_作業内容:_
• 1. 文化庁の京都移転を伝える記事では、消費者庁の地方拠点はどこに置くとされたか。
• 2. 文化庁の京都移転を伝える記事を、最後の文の後から書き継いでください。

_読解用抜粋:_
________________________________________

文化庁、試される地方創生 省庁移転への関心低下も

東京, 3月28日, /AJMEDIA/

文化庁の京都移転は、中央省庁の機能を地方に本格的に移す初のケースで、安倍政権が2014年に打ち出した「地方創生」の目玉事業だ。東京とのリモート会議や出張を駆使する体制に不透明さも残る中、国の行政を地方から変える先進事例となるかが試される。
政府機関の移転は14年の国の地方創生戦略に盛り込まれ、翌年政府は全国の自治体に提案を募集。有識者会議の議論を踏まえ、16年に省庁や研究・研修機関の取り組みが決まった。消費者庁は徳島に、総務省統計局は和歌山に地方拠点を置く「部分移転」、文化庁は一部を東京に残しつつ、主要機能を京都に移す唯一の「全面移転」とされた。
 都倉俊一文化庁長官は27日、記者団に「京都のブランド力は非常に大きい。東京から世界に日本の文化芸術を発信するのと京都からとは、意味合いが違ってくる」と移転の意義を強調した。

________________________________________

_提供資料:_
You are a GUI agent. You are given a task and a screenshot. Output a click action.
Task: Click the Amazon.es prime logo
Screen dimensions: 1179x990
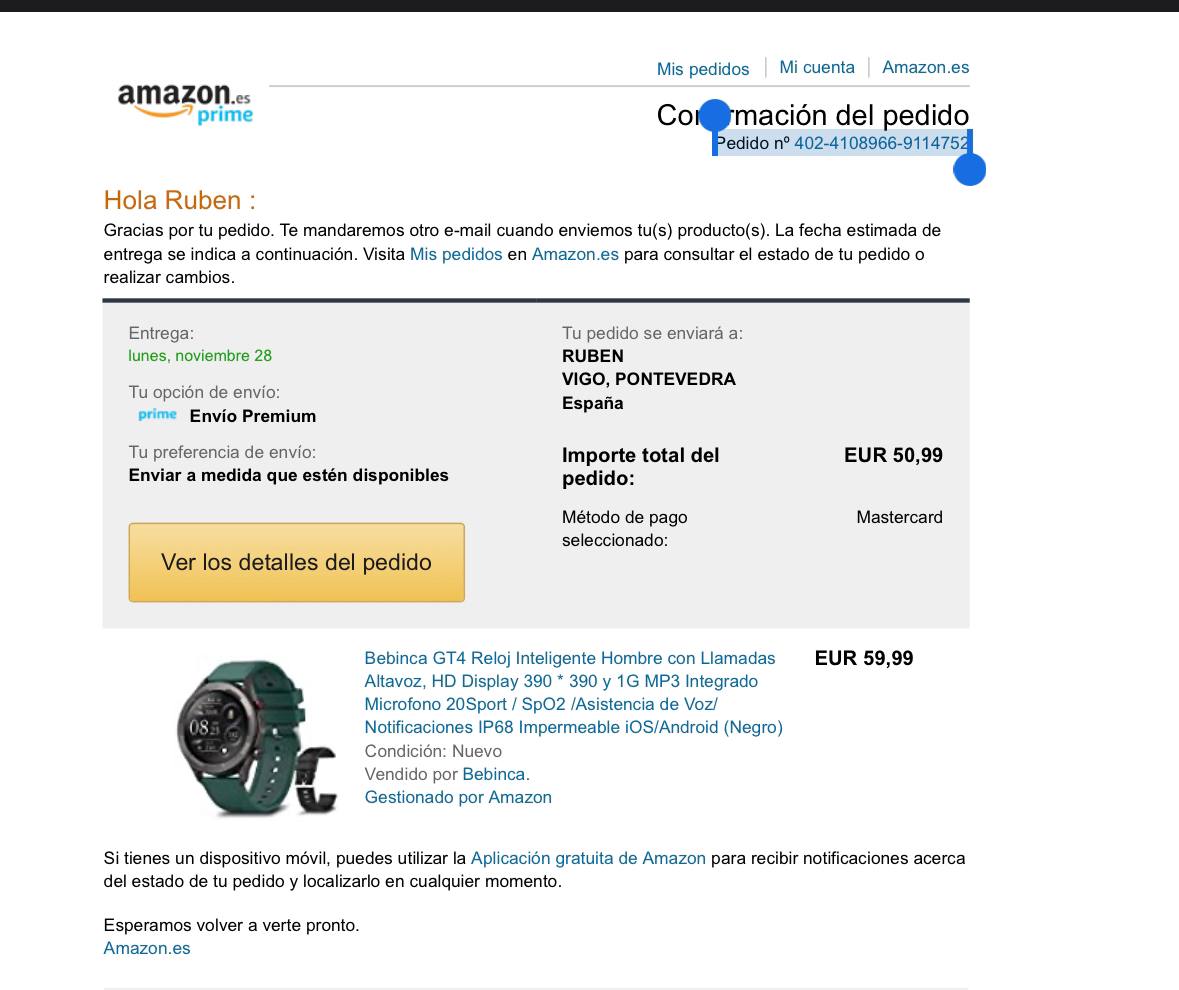pyautogui.click(x=185, y=103)
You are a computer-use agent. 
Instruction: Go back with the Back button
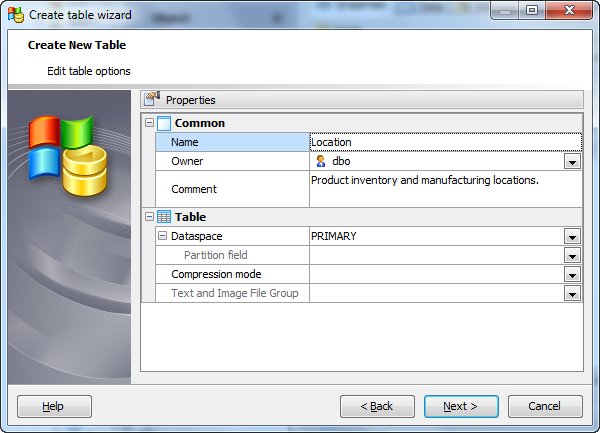click(x=377, y=406)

________________________________________

_回答:_
• 1. 徳島

• 2.
 ただ、想定外の出来事も。宗教団体を所管する宗務課は京都に移る予定だったが、世界平和統一家庭連合(旧統一教会)への対応で当面東京に残る。永岡桂子文部科学相は「一定の区切り」がつけば京都に移ると強調するが、時期は見えない。同課に限らず、今後同庁に絡む大きな案件が起きれば短期出張では乗り切れず、京都の職員が一時的に東京に移る可能性もあるという。
 一方で地方創生の本来の目的である東京一極集中の是正は進んでいない。新型コロナウイルス感染拡大で東京都への転入者が転出者を上回る「転入超過」は21年に激減したが、22年は大幅に増加。東京23区内の大学の定員増を認めない規制も、デジタル人材の払底を背景に、24年度にも緩和されることが今年2月に決まった。
 16年当時は高かった省庁移転への関心も薄れている。有識者会議の座長を務めた増田寛也元総務相は、差し迫った新型コロナ対応で国が対策を主導してきた20年以降、「地方行政がやや国依存になってきた」と指摘する。
 政府は4月以降、国機関の地方移転の総括評価を行う。移転先の地域の経済効果などを検証する方針で、増田氏は「ここでプラス効果が出れば、関心度が変わってくるかもしれない」と語る。